Filecoin has a network of storage spaces. The individuals or organizations (clients) who provide storage are called as storage miners. You pay storage miners in filecoin(native cryptocurrency of filecoin network) for certain size and period of time. You can get an idea from picture in above section. You are aware that the price of cryptocurrency is volatile but even taking that into account, you can find that storing in filecoin is way cheaper that the centralized storage.

You may wonder how can we trust storage miners. Well, Filecoin has various methods which ensures that storage miners don’t default. Firstly, a miner will stake some amount of filecoin as collateral to provide storage. So, If he fails to provide or stops in the mid-way of time period, he will face penalty. Next, filecoin has two proofs: Proof of Replication (PoRep) and Proof of Spacetime (PoSt).

Proof of Replication(PoRep)

Here there are two persons: A prover and a Verifier. A prover here is the person who stores the data(storage miner). Now, the prover needs to replicate the data in n copies and need to prove the verifier that he has correctly replicated the data.

Proof of Replication is a combination of two proofs: Proof of Storage and Proof of Retrievability. Proof of Storage means a miner should provide a proof that he is using the required amount of space to store the data.

In Proof of Retrievability, a verifier retrieves the file from the prover to make sure that he has it.

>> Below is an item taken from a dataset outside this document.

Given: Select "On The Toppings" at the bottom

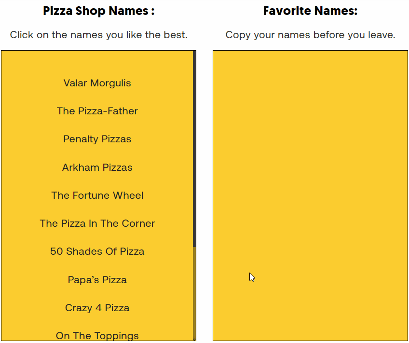Looking at the screenshot, I should 97,335.
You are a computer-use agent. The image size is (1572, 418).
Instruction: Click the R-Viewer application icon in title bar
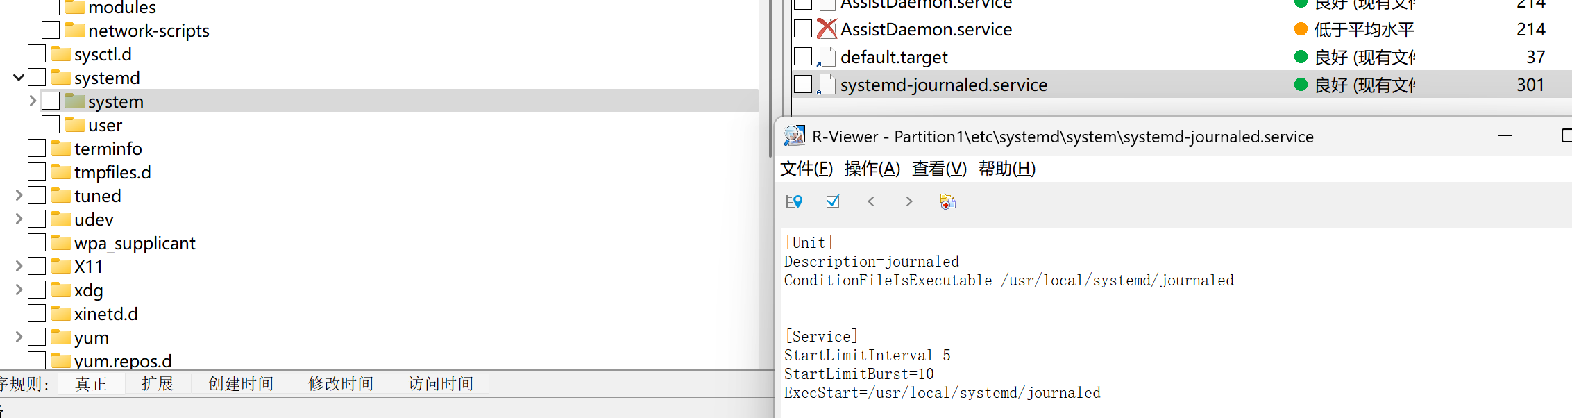[x=794, y=136]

To know about the technical part of PoRep, you can click here

Replica and duplicate are slightly different. A duplicate is an exact copy of the original whereas replica is a unique copy of the original. That means we cant differentiate the duplicates but we can differentiate between replicas. We can identify each replica. This can be done by mathematical operations(like encoding CID’s)

Proof of Spacetime(PoSt)

PoRep is done only once at the time of storing the data. Afterwards, PoSt make sures that the storage miner is maintaining the data in his storage. PoSt selects a subset of data and checks whether they are present in the storage of miner. This process is done on intervals of time until the end of period.

To know more about PoSt, click here

How Filecoin has cheaper rates than its competitors?

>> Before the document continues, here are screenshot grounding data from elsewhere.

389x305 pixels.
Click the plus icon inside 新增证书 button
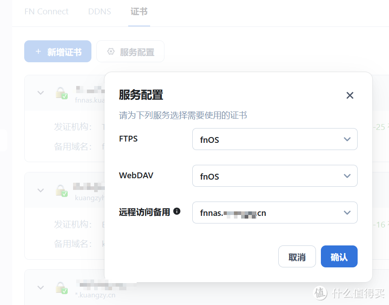pos(38,51)
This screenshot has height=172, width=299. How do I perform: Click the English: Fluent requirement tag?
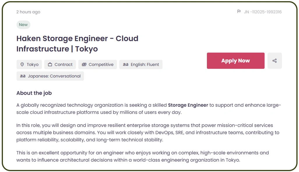pyautogui.click(x=141, y=65)
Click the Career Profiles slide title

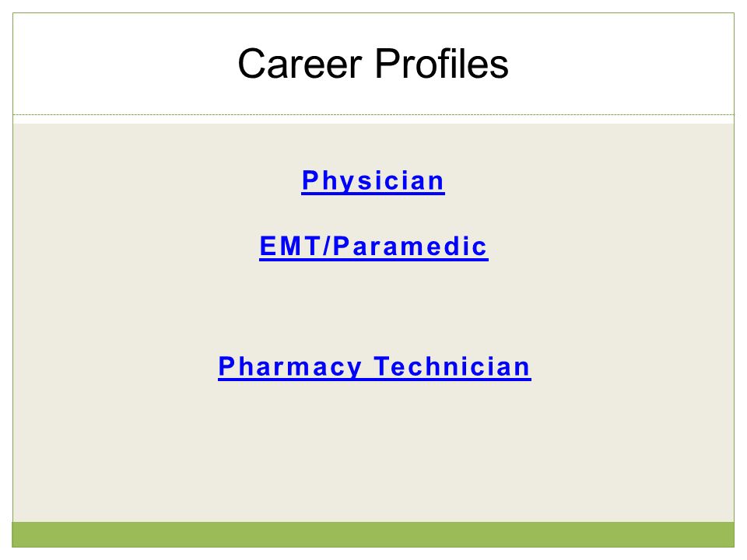pos(373,63)
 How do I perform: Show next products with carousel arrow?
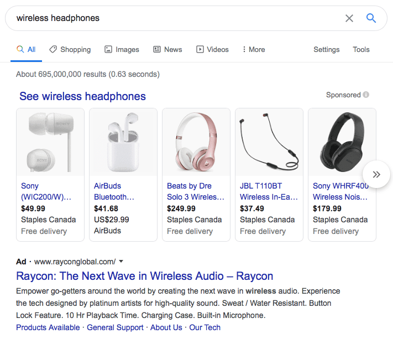(x=376, y=174)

You may wonder how filecoin has cheaper rates. That’s because its a hyper-competitive market. When a Client wants to store data, he searches in the marketplace where storage miners list their prices for storing the data. Example Miner A can give 0.02 FIL for 500 TB, Miner B can give 0.01 FIL for same 500TB etc. Now the client chooses the most affordable and best option for him. When he selects a miner, a deal is done and after that client sends data to the storage miner.

A storage miner will get two rewards: Storage fees and Block Rewards. Storage fees is the money paid by the client. Storage miner can also get block rewards. First, filecoin has a blockchain. All the deals between clients and storage miners are written on the blockchain. Also blockchain is used to send FIL from one peer to another peer. Filecoin selects a group of storage miners to mine blocks and get rewards accordingly.

Before getting to know the filecoin blockchain, we need to address another thing. How to retrieve data from filecoin network? Until now we talked about the process of storing data which is termed as “Storage Market”. Now we will be discussing the process of retrieving data which is termed as “Retrieving market”.

Retrieving Market

There are two types of nodes in filecoin: Storage nodes and Retrieval nodes. Storage nodes stores the data whereas Retrieval nodes fetch data from the stored nodes to clients.

Person operating a storage node is referred as Storage miner whereas person operating a Retrieval node is referred as a “Provider”. Similar to the case with storage miners, clients need to make deals with providers to retrieve data and these deals will be stored on blockchain.

By reading this, you might figure it out that it’s just a CDN(Content Delivery Network). Filecoin Retrieval Market acts as a CDN for Web3. Internet is fast because of CDN. CDN is a network of PoP(points of Presence, which are strategically located data centers). Whenever you request for a webpage, it first fetches from nearby PoP and if is not there, the webpage is fetched to the PoP and then send to the requested individual, so other persons who request the same webpage will fetch from PoP. CDN is like the cache of Internet.

So, retrieval market is network of people or organizations who act as a CDN for the filecoin network. Storage miners store the data and users all around the world can fetch the stored data with the help of providers. Both the actions requires payment in FIL and it will be paid by the Client.

Now, there are big centralized CDN organizations like Azure CDN, AWS CloudFront, Akamai CDN etc. These CDNs work very well and make the web fast, but there is one problem. These organizations are centralized so that they decide the places for the establishment of datacenters. As a result, there are few countries where CDN is not available as these organizations thinks its not profitable. This can be eliminated by decentralized CDN(dCDN).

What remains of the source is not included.